Work order: Scan the entries below. List each line with "icon".

Records provided:
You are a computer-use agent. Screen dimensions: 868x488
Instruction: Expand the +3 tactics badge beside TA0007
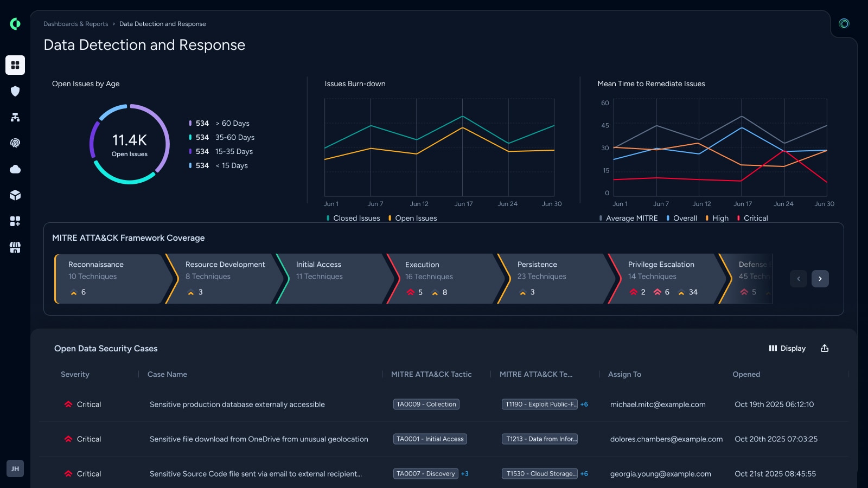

--

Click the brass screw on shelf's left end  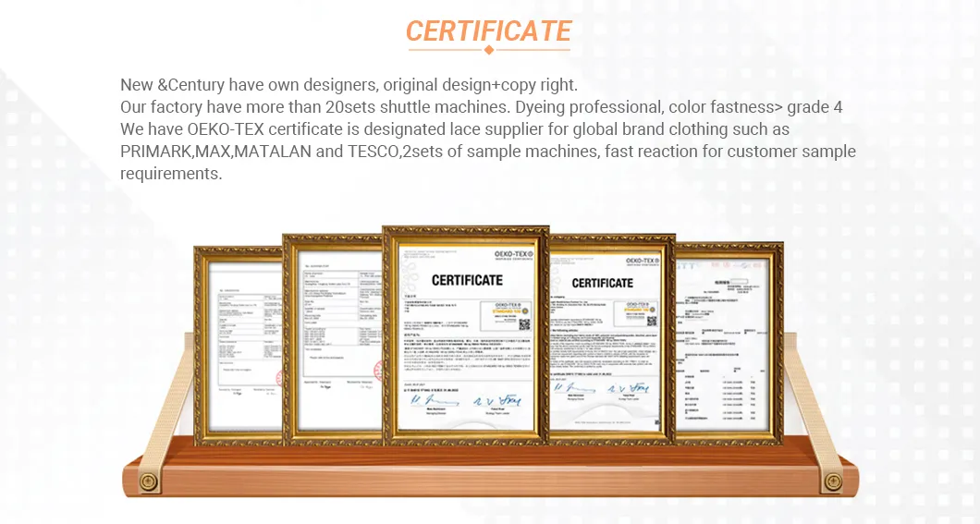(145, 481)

==

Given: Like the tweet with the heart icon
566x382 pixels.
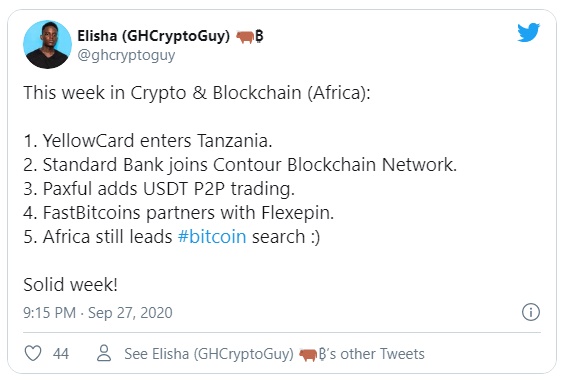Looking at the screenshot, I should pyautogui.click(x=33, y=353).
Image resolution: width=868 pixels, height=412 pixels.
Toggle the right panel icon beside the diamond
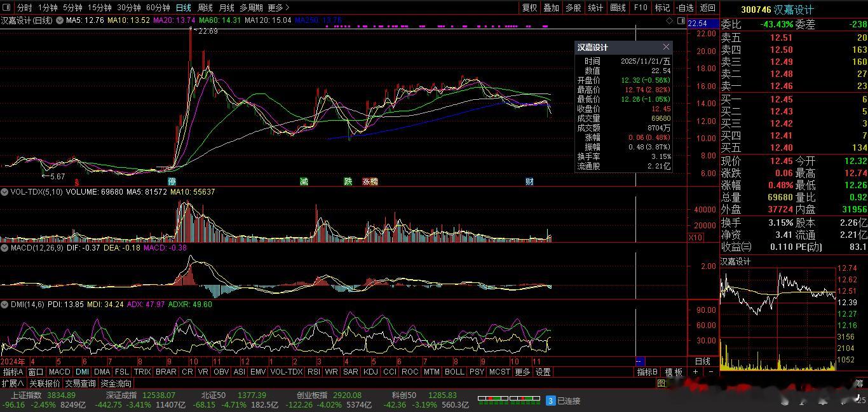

Output for this task:
Given: Like the tweet with the heart icon
Toggle the right panel icon beside the diamond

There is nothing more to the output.